Gostava de ter nascido filho de um rei qualquer! Mas um rei bom! Ser varão para poder ser o mais importante e, mais tarde, rei!
O meu pai devia ter sido um rei pós-moderno, um tipo barrigudo, com bigode, bem-disposto e adorado pelo povo. A fotografia podia ser a do rei D. Carlos, mas a relação com o povo deveria ser apoteótica. Um reino rico, pessoas trabalhadoras, uma nação próspera e eu com a vida facilitada.
Devia ter nascido filho de um rei! Podia ser ignorante, burro, mal-formado,... no fundo, tudo me estava garantido. Mesmo que fosse considerado inapto, o meu irmão assumiria o trono e eu tinha tudo ao meu dispor na mesma! Príncipe consorte, estúpido, mas cheio de sorte!
Devia ter nascido filho de um rei para poder dizer “basta” e a expressão bastar-se a si mesma, e para poder dizer “não quero” implicando que ninguém mais quisesse!
Às vezes apetecia-me mesmo ser filho de um rei, mas depois caio na vida real e apercebo-me que talvez não tivesse piada nenhuma! Não ter que me preocupar com o meu futuro fazendo um real investimento em mim, não tinha graça nenhuma – o problema é que custa muito! Obviamente que os filhos dos reis podem investir em si, mas a garantia já existe e a “luta” está ganha! E apostar, “lutar” e investir custa muito... custa muito abdicar da vida moderna.
A sociedade de hoje não está feita para as pessoas se concentrarem. A vida é tida numa real superficialidade que assusta! Na classe média portuguesa (o grosso da nossa sociedade, se as coisas não piorarem) ninguém vive sem uma rede social online e todos os dias, várias vezes por dia, a frequenta; ninguém vive sem consultar a caixa de mail várias vezes por dia; ninguém vive sem 100 ou mais canais de televisão em casa; ninguém vive sem sei lá o quê – fala-se de gadgets que aspiram, cozinham, lavam, dão segurança, e até fazem chamadas telefónicas!

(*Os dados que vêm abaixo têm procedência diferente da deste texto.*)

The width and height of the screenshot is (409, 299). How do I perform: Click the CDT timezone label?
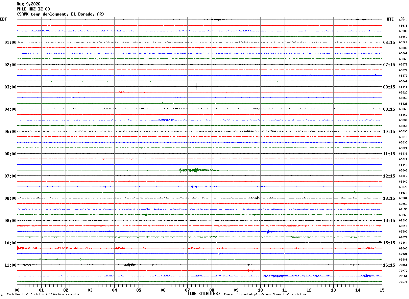3,19
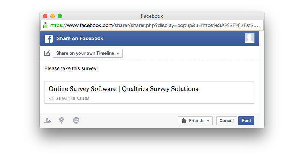Click the 'Please take this survey!' text field
Viewport: 308px width, 154px height.
[x=71, y=68]
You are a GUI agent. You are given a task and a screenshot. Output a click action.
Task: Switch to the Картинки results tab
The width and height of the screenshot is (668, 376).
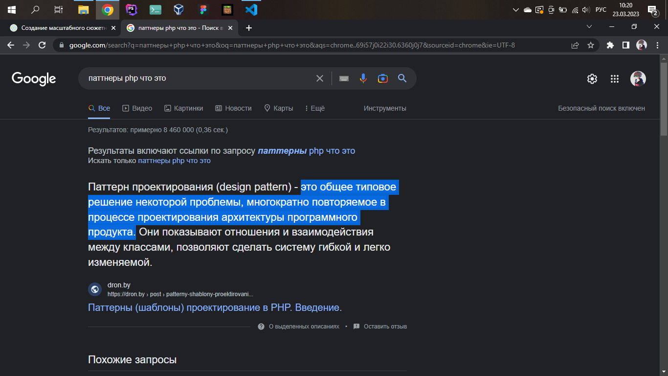pyautogui.click(x=183, y=108)
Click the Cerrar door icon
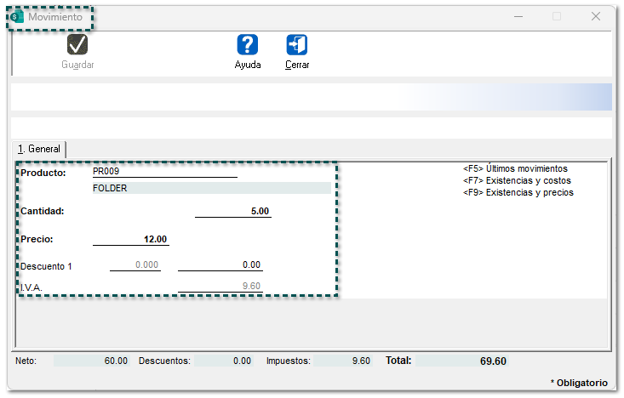Viewport: 624px width, 398px height. (297, 45)
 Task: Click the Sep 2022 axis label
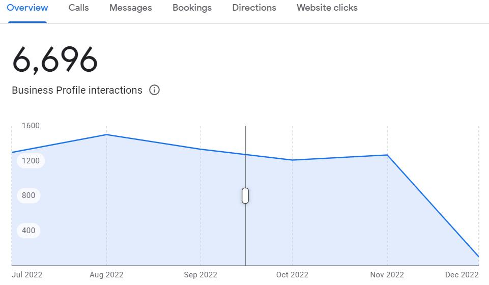pyautogui.click(x=200, y=275)
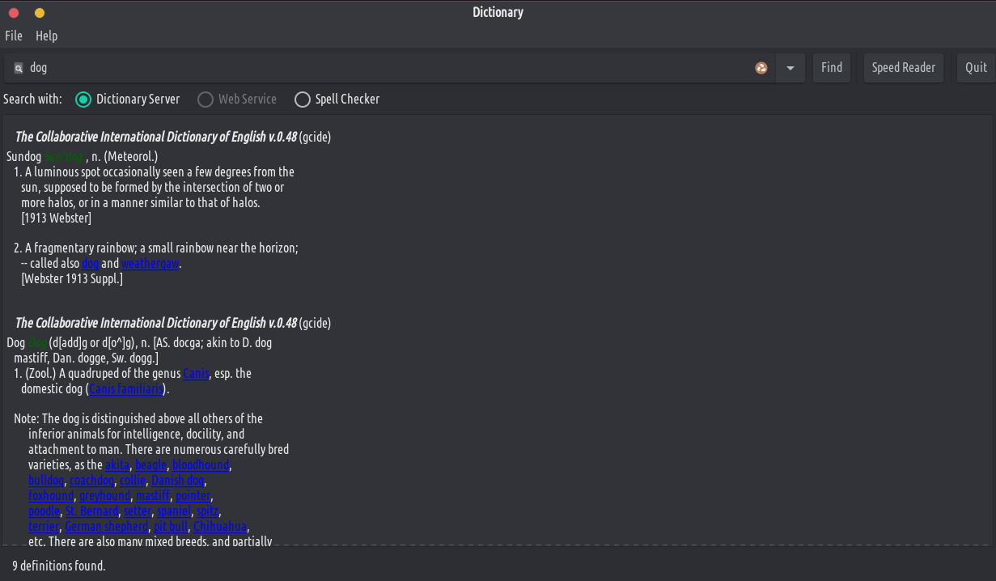The image size is (996, 581).
Task: Open the 'St. Bernard' definition link
Action: (91, 511)
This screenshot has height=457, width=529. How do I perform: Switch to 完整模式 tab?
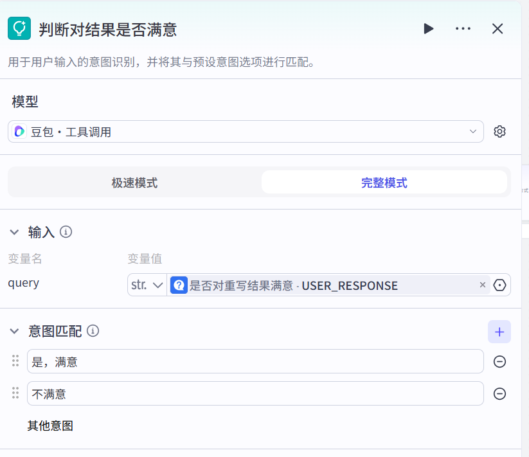384,183
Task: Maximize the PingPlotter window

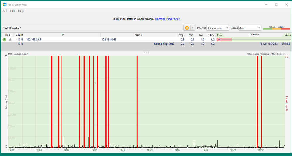Action: pyautogui.click(x=276, y=4)
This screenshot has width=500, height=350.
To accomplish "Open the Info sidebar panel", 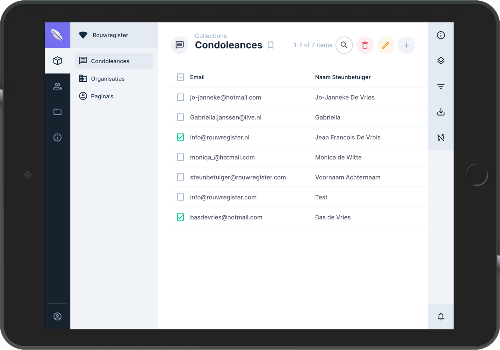I will [x=440, y=35].
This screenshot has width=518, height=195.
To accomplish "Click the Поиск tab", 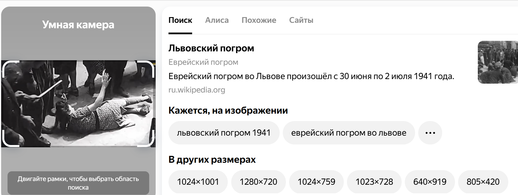I will pos(180,20).
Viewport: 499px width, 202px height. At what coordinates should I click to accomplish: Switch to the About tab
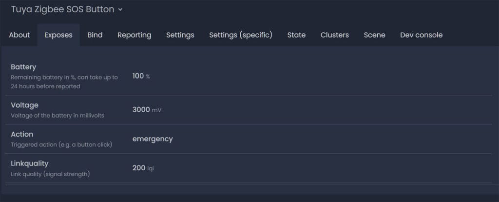click(x=19, y=35)
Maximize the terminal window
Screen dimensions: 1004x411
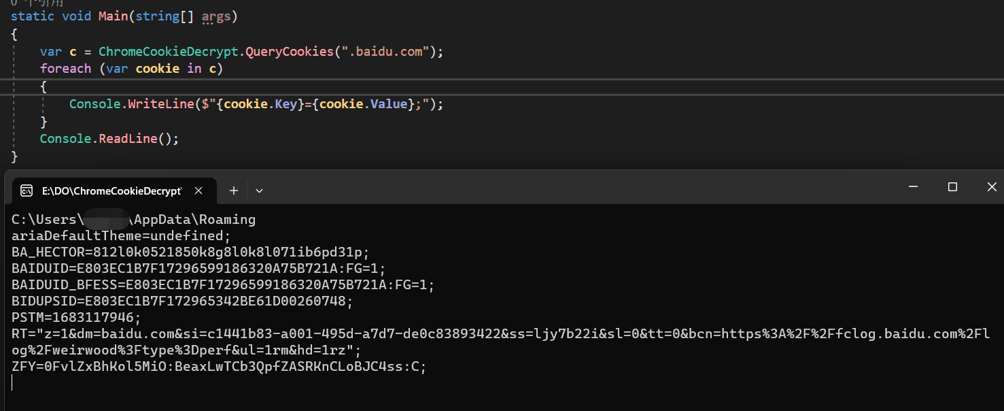click(952, 187)
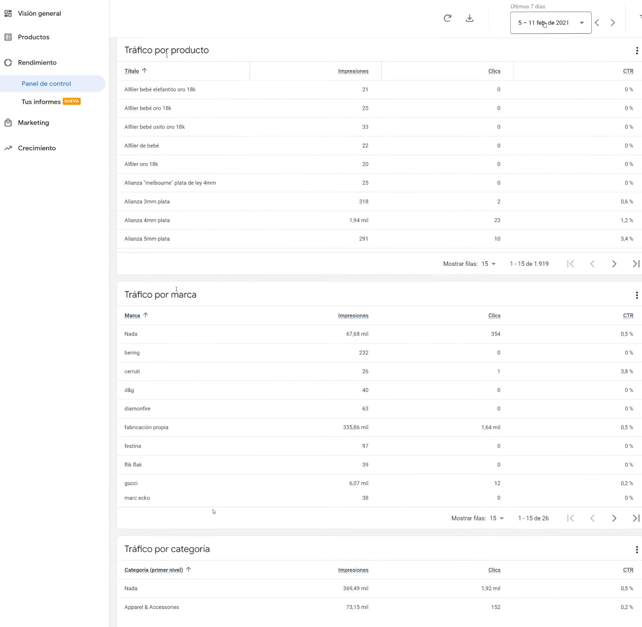
Task: Go to next page of product table
Action: (x=614, y=264)
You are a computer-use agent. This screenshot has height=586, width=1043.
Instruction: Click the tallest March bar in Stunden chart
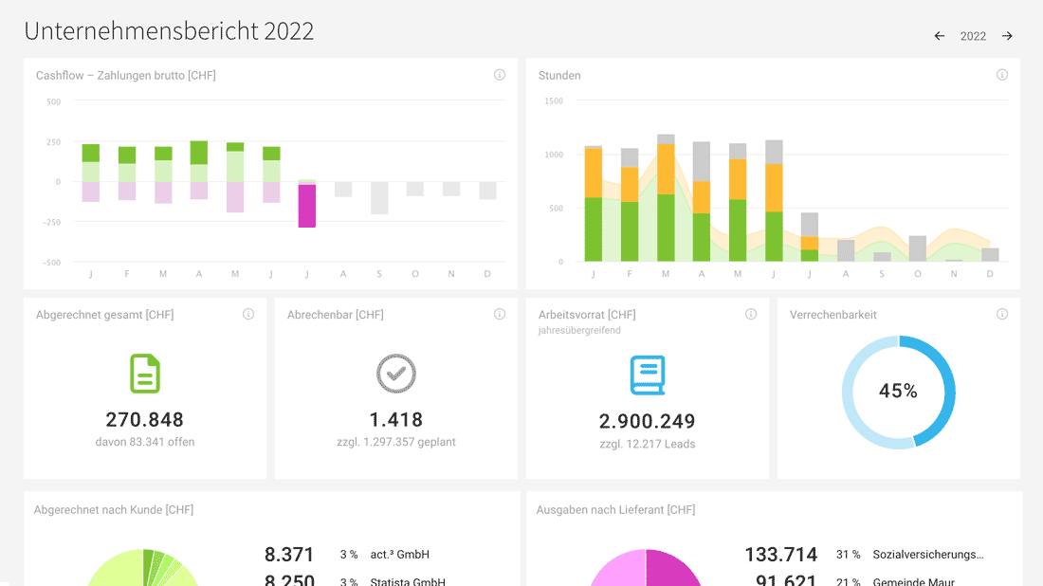(x=666, y=197)
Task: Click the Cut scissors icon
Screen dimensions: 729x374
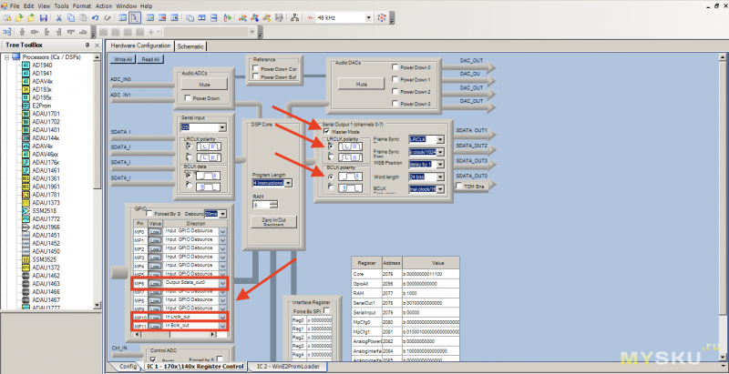Action: pyautogui.click(x=58, y=17)
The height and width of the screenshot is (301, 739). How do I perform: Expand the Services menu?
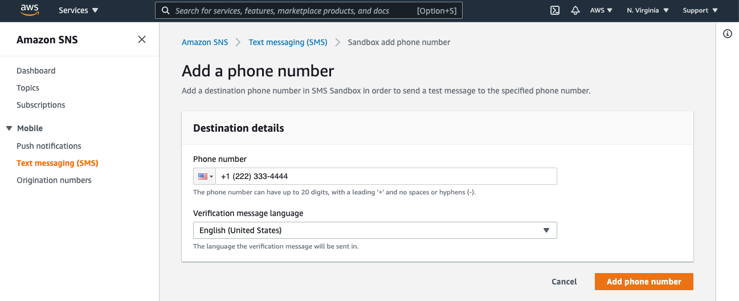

E no fundo ninguém aprofunda nada, nem as relações interpessoais... As consultas médicas são feitas com o médico a olhar para o computador, já não vamos à repartição de finanças porque fazemos tudo online, encomendamos o jantar por telefone, e pedimos à senhora para, à noite, nos vir buscar a roupa para passar a ferro. Amavelmente, no dia seguinte, a roupa é devolvida à noite.
Vivemos numa sociedade todos os dias diferente, todos os dias renovada e todos os dias confusa. E eu devia ter nascido filho de um rei! Talvez não frustrasse tanto! Quero absorver tudo à minha volta e disperso-me na real dimensão das coisas. Sou solicito e solicitável, tento ser diligente, nunca aprendi a dizer “não” e adoro trabalhar! Estúpido, quem é que gosta de trabalhar? E depois frustro! Frustro e não dou de mim o que devia ao que devia dar de mim! Confuso? Também eu!
Toda esta confusão se alicia a saudades: saudades de ver a neve, de ser puto e vestir um casaco amarelo, de ver o meu avô sem cabelos brancos, saudades de ir andar de bicicleta para a rua (primeiro obrigado, depois com gosto), saudades da minha casa antiga, saudades de quem já não está, saudades do Natal, saudades de tanta coisa, saudades de não ter computador em casa! Sim, no início da minha adolescência eu não tinha computador em casa. No 2.º ciclo ainda fiz trabalhos para entregar à mão em que colava imagens recortadas. E também comi muito doce “Casa de Mateus”, vi a “Rua Sésamo”, quis ser o “Capitão Planeta”, gravei o “Kissifur” em VHS, fui fã dos “Motorratos de Marte” e das “Tartarugas Ninja”, vi a primeira edição da “Carrinha Mágica”, vi muita televisão só com o “Canal 1” e o “Canal 2” da RTP, levei um dia inteiro a chegar a Vilar Formoso (saía de Almada às 6h da manhã, passava pelo mítico Infantado e chegava ao portão castanho de Vilar Formoso ao fim do dia, para jantar), eu até estive no último comício do Cavaco Silva quando se candidatou a primeiro-ministro a última vez – e a Alameda D. Afonse Henriques cheia... e eu cá atrás, puto, em cima de um atrelado de uma mota!
Tudo isto porque durante a adolescência da minha geração houve muitas mudanças sociais e um grande boom tecnológico. Talvez haja em todas as gerações, mas eu sinto a minha mudança e o meu boom, não quero saber dos outros! E fico frustrado!
De tanta frustração, agora, não me apetece escrever mais!!!